Reforma Trabalhista no Brasil: A Prevalência do Negociado sobre o Legislado e a Comparação com o Contrato Coletivo Italiano

AutorRoberto Vinícius Hartmann - Marco Antônio César Villatore
Páginas147-155

Page 147

Roberto Vinícius Hartmann *

Marco Antônio César Villatore **

Introdução

A temática da Reforma Trabalhista está na pauta de discussões de todos os estudiosos do Direito do Trabalho, principalmente após a promulgação pelo Presidente Michel Temer, da Lei n. 13.467, de 13 de julho de 2017 e que entrou em vigor em 11 de novembro de 2017.

Referida legislação é oriunda do Projeto de Lei n. 6.787, que foi apresentado pelo Poder Executivo em 23 de dezembro de 2016, com o intuito de promover alterações no Decreto-Lei n. 5.452/1943 (Consolidação das Leis do Trabalho) e nas Leis n. 6.019/1974, sobre Trabalho Temporário; n. 8.036/1990, que trata do Fundo de Garantia do Tempo de Serviço; e n. 8.212/1991, que versa sobre a Seguridade Social1.

As alterações efetivadas na legislação trabalhista vieram atreladas a um discurso que sempre vem à tona em momentos de crise, qual seja: o de que são necessárias mudanças na área trabalhista para que ocorra uma adequação da legislação aos tempos modernos em que vivemos, de modo que as empresas possam retomar o seu crescimento econômico com uma maior competitividade no mercado, mediante a geração de novos postos de trabalho.

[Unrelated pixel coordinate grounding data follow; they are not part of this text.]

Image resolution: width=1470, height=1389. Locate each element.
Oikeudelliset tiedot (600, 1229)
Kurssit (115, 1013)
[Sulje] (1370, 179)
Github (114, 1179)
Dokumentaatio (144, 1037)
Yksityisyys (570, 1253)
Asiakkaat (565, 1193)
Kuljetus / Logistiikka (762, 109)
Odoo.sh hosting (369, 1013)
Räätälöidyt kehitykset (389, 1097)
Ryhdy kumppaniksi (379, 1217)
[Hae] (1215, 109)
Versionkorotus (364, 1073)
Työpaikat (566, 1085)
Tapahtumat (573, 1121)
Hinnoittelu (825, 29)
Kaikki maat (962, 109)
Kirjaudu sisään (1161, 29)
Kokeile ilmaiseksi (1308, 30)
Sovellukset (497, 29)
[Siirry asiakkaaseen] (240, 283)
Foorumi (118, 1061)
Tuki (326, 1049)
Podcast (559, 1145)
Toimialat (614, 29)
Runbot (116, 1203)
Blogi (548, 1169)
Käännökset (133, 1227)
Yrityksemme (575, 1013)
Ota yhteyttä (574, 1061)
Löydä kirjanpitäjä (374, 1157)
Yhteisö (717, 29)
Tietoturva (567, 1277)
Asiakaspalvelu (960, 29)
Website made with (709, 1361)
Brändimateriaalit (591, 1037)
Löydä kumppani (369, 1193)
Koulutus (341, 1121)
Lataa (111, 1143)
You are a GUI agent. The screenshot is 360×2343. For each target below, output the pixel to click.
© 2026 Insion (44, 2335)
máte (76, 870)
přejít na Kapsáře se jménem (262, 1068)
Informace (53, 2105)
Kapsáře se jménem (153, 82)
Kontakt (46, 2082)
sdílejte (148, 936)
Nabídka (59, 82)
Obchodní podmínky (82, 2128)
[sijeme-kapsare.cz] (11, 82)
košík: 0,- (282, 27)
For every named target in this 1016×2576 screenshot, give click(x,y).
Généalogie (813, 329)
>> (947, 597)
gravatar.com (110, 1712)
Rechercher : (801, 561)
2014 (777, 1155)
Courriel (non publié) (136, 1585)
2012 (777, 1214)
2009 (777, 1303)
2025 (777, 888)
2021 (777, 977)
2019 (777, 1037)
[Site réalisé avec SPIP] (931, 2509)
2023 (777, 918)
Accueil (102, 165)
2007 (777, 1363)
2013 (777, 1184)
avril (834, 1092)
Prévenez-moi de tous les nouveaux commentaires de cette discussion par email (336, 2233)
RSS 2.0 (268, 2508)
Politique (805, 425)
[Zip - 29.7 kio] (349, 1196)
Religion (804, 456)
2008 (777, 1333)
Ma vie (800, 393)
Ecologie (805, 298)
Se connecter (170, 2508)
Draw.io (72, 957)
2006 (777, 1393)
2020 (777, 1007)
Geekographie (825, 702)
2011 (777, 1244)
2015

Ocorre que a explicação dos defensores da Reforma Trabalhista está costumeiramente atrelada ao fantasma do desemprego, o que de fato há aflição por parte de toda a população, já que no primeiro trimestre de 2017, o Brasil atingiu a maior taxa de desocupação de sua história, atingindo o patamar de 13,6%, ou seja, 14.084.000 de brasileiros2.

Page 148

Houve uma relativa melhora no segundo semestre de 2017, quando atingiu 12,8% de desocupação, mas que somente se viabilizou em razão do aumento do número de empregados sem carteira de trabalho assinada e de trabalhadores por conta própria, já que o número de pessoas trabalhando com carteira assinada manteve-se estável, segundo dados do Instituto brasileiro de Geografia e Estatística (IBGE)3.

Os dados são realmente preocupantes, principal-mente se verificarmos a análise entre os anos de 2002 até 2015 feitas pelo Instituto de Pesquisa Econômica Aplicada (IPEA)4, em que se constatava um decrescimento do desemprego, chegando a atingir, em 2014, o índice de 4,3% da população desempregada.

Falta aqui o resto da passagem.